Source data:

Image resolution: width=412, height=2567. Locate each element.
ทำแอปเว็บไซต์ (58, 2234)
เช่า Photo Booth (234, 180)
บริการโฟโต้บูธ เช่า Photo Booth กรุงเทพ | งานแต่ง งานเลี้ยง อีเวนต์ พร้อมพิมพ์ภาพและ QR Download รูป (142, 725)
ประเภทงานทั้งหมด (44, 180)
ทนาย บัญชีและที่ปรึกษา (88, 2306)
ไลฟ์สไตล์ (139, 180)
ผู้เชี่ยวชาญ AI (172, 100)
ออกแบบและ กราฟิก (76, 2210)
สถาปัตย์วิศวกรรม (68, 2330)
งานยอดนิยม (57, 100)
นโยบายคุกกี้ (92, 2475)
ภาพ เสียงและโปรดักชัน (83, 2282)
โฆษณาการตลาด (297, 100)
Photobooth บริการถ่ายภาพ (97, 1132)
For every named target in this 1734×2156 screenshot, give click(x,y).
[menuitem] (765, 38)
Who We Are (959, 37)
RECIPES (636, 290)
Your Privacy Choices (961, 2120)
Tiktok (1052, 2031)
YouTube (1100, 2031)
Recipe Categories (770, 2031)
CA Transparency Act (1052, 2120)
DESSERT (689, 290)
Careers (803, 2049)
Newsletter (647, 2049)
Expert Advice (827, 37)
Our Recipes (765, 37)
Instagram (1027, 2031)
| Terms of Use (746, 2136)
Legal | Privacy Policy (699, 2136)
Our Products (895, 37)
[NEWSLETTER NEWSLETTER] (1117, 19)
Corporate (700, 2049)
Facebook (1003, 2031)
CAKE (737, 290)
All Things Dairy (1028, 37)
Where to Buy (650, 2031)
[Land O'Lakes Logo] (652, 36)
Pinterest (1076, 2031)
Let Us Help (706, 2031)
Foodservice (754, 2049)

## Task details
Match on "Privacy" and report each line of the data above that has it.

## Completed task
Your Privacy Choices (961, 2120)
Legal | Privacy Policy (699, 2136)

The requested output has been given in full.